If convicted, he could face the death penalty. In a military capital trial, a guilty plea is not an option.
Hasan is representing himself, but has three attorneys as backup.
The attorneys have asked to drop out of the case, saying they believed Hasan is trying to help the prosecution achieve a death sentence.
But the judge, Col. Tara Osborn, ruled Thursday that they must continue, saying it was "nothing more than their disagreement with Hasan's strategy in conducting his defense."
-- Josh Rubin
JUSTIN CARTER TERRORISM CHARGE: Seeking a dismissal
Justin Carter, a 19-year-old Texas teen, is facing a felony terrorism charge for posting, during an argument about a video game, what he said was a sarcastic comment.
According to court documents, Cater wrote, "I'm f***ed in the head alright. I think I'ma (sic) shoot up a kindergarten and watch the blood of the innocent rain down and eat the beating heart of one of them."
His father said Carter followed the claim with "LOL" and "J/K," indicating that the comment wasn't serious.
Authorities said someone reported the comment, which came about two months after the mass killings at Sandy Hook Elementary School, leading to Carter's arrest February 21 on a felony charge of making terroristic threats. In Texas, that carries a sentence of up to 10 years in prison.
On Monday, at a pretrial hearing, Carter's lawyer will ask that the case be dismissed on First Amendment grounds. They say his comments were taken out of context, and that Carter made no real threat because he used the words, "I think."
"They need to look at the context of what's put online. Because if they would, they would have seen that it was sarcasm," said attorney Donald Flanary.
-- Pamela Brown
AARON HERNANDEZ MURDER CASE: Fiancee in the spotlight
Investigators want to know if former NFL tight end Aaron Hernandez asked his fiancee to hide the .45 caliber gun used in the killing of Odin Lloyd.
Lloyd's bullet-riddled body was found in a Massachusetts industrial park on Father's Day, about a mile from Hernandez's home. He was shot five times. The gun has yet to be found.
Prosecutors have accused the former New England Patriot of orchestrating the death. Hernandez, 23, has pleaded not guilty to murder. He is being held without bail.
On Friday, his hometown newspaper, The Bristol Press in Connecticut, reported on newly unsealed search warrants that seem to suggest that his fiancee, Shayanna Jenkins, took a lock box from his North Attleboro home to a storage facility.
Another defendant, Carlos Ortiz, allegedly told police that after the killing, Hernandez put two guns into a lock box.

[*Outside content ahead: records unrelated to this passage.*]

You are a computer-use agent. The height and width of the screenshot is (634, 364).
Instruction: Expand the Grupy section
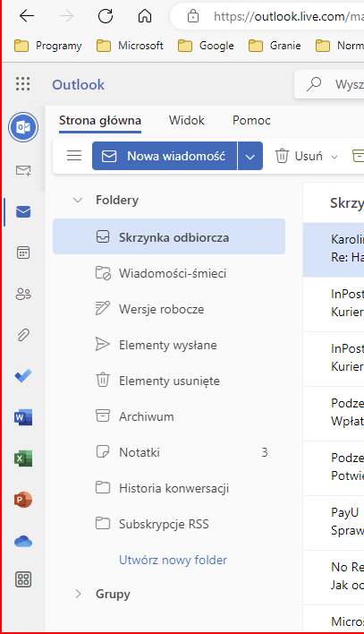78,594
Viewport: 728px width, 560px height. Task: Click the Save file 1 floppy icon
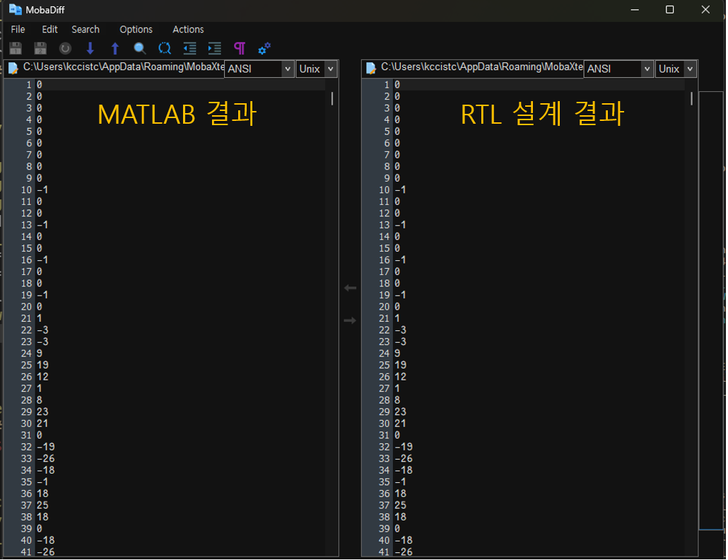16,49
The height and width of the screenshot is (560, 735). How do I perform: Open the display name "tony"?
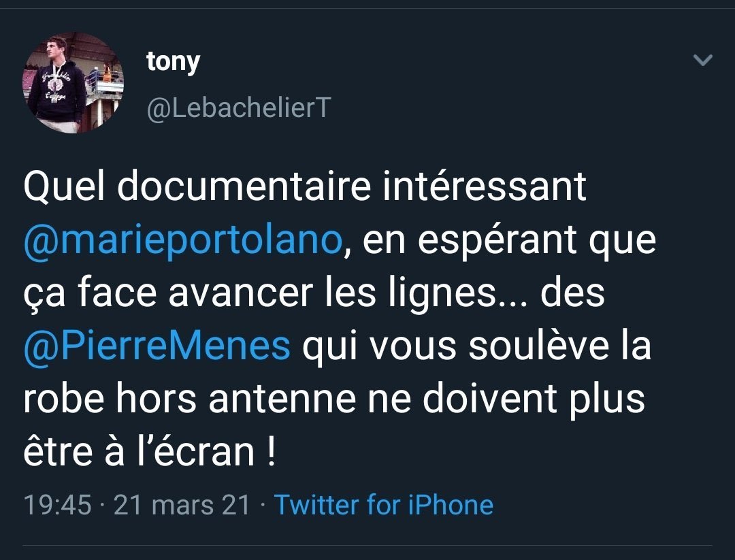click(173, 62)
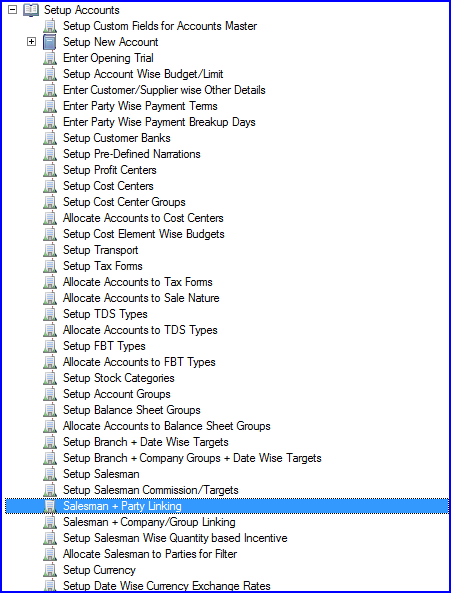This screenshot has width=451, height=593.
Task: Open Setup Balance Sheet Groups
Action: click(x=132, y=410)
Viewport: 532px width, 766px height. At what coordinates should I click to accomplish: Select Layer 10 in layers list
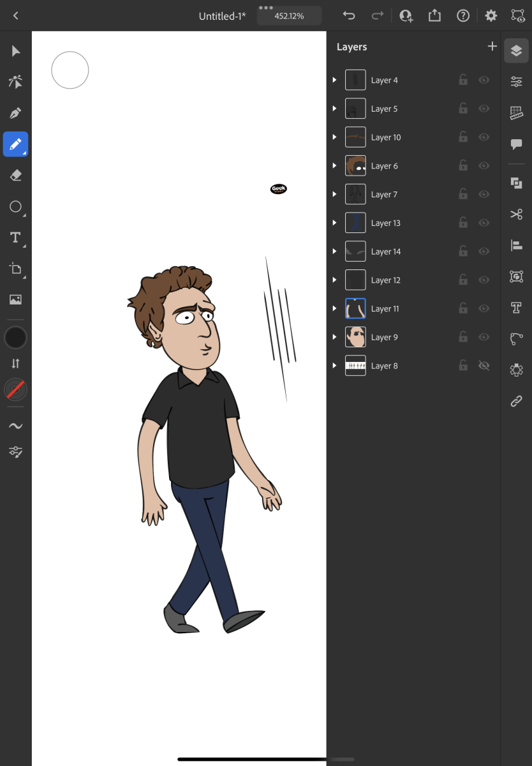pos(386,137)
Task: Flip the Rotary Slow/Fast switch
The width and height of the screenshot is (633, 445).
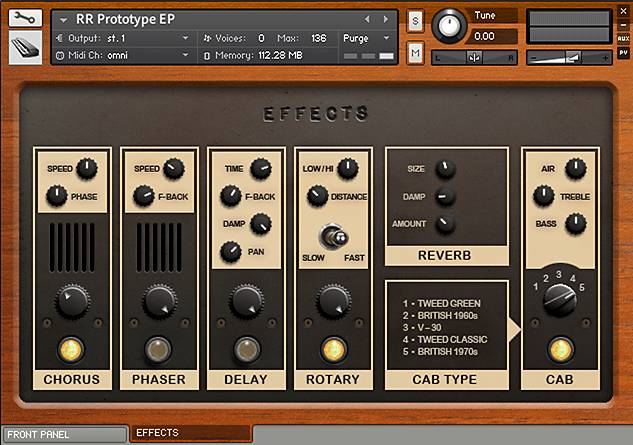Action: pos(333,237)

According to surveillance tapes, Jenkins carried a "rigid object" the size of a lock box from the home into a car. She returned about a half hour later without it.
In the documents, police say Jenkins may either have dumped the gun in the woods or took them to the storage facility in Bristol, where Hernandez had rented a unit.
CNN was unable to reach Hernandez's lawyers for comment. There's a probable cause hearing on Hernandez's first-degree murder charges on August 22, unless a grand jury that's looking into the case indicts him first.